Task details
Select every row below that contains the string "resolution", treating uppercase and lowercase letters as distinct, and copy each such row in full.

Saved entries:
↓
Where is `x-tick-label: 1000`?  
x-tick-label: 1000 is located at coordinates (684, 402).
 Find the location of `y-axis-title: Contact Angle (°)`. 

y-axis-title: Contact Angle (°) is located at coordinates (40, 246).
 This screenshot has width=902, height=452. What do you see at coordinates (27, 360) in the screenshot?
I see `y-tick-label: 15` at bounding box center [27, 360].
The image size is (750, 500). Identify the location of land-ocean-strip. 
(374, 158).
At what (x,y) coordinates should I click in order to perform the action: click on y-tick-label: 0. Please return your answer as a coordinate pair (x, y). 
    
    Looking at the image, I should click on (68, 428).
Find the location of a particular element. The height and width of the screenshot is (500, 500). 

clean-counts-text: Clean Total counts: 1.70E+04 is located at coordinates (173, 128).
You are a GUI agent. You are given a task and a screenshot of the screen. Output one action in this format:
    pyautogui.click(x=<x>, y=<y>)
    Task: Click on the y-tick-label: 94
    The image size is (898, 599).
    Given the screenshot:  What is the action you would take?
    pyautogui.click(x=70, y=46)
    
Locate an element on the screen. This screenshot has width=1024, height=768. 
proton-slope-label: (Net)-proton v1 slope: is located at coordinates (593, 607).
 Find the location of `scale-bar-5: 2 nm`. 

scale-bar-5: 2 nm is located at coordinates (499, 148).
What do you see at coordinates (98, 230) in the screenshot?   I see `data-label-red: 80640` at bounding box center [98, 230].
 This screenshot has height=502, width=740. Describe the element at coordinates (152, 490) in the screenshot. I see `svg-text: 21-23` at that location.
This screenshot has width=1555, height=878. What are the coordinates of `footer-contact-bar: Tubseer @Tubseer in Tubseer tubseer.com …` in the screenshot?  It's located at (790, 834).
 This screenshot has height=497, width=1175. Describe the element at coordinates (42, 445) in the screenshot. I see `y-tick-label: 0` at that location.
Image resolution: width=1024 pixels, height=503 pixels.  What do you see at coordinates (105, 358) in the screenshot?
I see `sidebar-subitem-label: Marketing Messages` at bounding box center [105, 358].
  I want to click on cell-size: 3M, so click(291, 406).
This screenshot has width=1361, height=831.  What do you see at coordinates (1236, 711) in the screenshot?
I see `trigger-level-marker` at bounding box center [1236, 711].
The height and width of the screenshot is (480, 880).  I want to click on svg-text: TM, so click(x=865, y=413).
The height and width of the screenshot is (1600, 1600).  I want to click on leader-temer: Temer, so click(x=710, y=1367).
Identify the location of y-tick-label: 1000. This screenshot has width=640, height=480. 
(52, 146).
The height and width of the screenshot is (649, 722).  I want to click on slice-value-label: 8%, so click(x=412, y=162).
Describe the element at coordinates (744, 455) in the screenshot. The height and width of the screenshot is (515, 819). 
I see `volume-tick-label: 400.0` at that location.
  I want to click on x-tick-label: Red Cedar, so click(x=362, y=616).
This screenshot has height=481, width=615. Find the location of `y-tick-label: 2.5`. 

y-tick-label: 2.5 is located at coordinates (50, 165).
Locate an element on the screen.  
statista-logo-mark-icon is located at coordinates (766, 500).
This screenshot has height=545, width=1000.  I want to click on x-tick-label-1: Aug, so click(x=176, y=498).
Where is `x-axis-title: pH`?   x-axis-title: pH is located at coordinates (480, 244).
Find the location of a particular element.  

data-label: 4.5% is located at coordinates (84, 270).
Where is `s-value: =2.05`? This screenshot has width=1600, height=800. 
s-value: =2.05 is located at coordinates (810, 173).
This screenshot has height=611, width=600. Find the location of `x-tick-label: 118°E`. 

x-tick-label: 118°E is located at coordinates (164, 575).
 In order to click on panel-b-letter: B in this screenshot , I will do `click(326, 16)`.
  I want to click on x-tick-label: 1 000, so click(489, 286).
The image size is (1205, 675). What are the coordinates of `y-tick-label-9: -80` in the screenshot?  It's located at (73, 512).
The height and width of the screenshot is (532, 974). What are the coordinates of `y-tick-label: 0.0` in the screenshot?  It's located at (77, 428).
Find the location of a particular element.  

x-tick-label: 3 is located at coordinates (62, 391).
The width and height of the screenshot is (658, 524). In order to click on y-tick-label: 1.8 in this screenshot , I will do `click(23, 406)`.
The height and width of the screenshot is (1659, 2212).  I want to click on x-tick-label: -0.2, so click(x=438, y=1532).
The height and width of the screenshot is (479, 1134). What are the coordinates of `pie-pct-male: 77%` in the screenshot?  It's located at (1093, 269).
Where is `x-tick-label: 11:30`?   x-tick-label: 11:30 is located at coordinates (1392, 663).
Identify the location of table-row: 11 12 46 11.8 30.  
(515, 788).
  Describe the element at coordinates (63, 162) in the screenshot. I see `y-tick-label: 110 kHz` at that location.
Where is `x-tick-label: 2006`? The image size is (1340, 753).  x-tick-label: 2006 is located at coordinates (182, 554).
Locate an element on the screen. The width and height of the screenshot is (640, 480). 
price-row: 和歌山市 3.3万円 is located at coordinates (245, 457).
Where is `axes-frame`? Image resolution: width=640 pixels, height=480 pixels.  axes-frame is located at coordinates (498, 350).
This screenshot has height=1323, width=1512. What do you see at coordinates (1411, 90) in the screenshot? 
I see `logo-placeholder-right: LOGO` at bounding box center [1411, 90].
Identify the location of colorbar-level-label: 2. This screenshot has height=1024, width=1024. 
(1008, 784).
↑
Task answer
Image resolution: width=1024 pixels, height=503 pixels.  What do you see at coordinates (105, 358) in the screenshot?
Where is `axes-frame`? Image resolution: width=640 pixels, height=480 pixels.  axes-frame is located at coordinates (498, 350).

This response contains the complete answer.